Data supplied Block Start

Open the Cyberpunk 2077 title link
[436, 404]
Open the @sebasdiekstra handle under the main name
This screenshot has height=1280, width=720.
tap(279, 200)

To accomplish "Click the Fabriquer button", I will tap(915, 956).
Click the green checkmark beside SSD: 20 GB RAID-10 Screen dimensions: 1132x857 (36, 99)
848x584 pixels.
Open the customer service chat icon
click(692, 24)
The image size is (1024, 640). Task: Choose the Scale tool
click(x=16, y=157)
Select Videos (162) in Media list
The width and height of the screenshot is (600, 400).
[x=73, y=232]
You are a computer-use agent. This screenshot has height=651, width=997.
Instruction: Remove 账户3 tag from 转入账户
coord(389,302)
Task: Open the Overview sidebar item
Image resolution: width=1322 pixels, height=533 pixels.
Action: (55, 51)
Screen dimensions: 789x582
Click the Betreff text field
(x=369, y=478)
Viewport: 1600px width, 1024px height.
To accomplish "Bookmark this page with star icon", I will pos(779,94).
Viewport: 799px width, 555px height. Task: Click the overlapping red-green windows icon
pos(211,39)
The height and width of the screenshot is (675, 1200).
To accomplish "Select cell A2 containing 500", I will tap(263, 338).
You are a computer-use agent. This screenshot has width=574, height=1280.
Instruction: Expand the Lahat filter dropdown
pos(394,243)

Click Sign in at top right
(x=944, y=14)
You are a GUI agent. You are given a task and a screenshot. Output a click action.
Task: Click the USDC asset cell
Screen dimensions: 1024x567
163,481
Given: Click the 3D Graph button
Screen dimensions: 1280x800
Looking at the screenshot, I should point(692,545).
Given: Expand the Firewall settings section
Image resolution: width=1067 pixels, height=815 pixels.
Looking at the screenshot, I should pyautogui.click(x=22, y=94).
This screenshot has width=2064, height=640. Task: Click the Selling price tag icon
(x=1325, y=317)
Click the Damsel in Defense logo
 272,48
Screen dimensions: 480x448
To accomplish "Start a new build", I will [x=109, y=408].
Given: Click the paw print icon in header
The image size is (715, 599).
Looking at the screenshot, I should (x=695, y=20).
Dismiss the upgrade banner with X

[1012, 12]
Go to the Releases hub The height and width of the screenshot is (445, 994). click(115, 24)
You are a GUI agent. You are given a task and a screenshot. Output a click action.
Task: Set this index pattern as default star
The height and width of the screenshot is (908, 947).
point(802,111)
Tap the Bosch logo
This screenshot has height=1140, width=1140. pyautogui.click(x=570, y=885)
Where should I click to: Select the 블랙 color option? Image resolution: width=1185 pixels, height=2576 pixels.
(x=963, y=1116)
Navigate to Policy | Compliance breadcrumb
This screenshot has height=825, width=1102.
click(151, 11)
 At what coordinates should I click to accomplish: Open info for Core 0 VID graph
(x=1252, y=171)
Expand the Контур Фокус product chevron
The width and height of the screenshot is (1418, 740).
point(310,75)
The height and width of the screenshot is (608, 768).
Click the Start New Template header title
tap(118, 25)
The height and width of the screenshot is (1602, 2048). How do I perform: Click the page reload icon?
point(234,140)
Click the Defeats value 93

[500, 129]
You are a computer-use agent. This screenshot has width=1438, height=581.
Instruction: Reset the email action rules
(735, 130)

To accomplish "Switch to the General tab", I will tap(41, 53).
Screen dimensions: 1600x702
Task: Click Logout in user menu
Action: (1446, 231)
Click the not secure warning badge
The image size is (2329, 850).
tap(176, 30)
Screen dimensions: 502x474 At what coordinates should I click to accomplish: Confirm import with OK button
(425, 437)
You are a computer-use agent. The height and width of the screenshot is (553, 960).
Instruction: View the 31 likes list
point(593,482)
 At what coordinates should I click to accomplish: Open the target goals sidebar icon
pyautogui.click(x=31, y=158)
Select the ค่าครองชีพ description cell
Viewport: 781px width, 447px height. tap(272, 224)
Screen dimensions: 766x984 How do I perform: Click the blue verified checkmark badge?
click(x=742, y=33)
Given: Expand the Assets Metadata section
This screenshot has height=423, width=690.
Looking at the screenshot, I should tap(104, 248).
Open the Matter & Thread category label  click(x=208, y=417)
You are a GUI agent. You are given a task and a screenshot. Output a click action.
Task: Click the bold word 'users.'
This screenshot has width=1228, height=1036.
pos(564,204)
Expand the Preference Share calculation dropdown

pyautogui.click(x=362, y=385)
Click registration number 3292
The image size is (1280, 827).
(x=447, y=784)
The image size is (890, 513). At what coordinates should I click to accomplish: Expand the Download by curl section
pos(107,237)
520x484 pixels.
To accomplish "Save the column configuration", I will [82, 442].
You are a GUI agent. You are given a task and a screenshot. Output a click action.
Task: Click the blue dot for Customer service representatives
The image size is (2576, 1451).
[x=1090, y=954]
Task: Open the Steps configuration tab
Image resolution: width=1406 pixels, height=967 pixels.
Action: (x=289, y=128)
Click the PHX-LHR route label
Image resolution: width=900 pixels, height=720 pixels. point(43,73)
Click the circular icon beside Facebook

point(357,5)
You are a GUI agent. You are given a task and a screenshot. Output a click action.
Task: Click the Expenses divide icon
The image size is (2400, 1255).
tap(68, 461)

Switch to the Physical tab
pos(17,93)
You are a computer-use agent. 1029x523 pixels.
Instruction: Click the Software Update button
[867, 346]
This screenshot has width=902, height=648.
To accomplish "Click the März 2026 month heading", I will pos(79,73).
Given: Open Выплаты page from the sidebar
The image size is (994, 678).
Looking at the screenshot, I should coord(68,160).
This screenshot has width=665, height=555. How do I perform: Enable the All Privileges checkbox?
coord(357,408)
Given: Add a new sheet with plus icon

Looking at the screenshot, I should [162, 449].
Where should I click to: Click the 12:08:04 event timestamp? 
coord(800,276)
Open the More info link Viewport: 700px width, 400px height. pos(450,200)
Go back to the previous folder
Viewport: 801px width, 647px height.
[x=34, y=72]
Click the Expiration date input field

Data supplied Block End

Your task >>
Using the data above, count the lines that hold the string "computer". Report the number and nothing else.

Finished task >>
5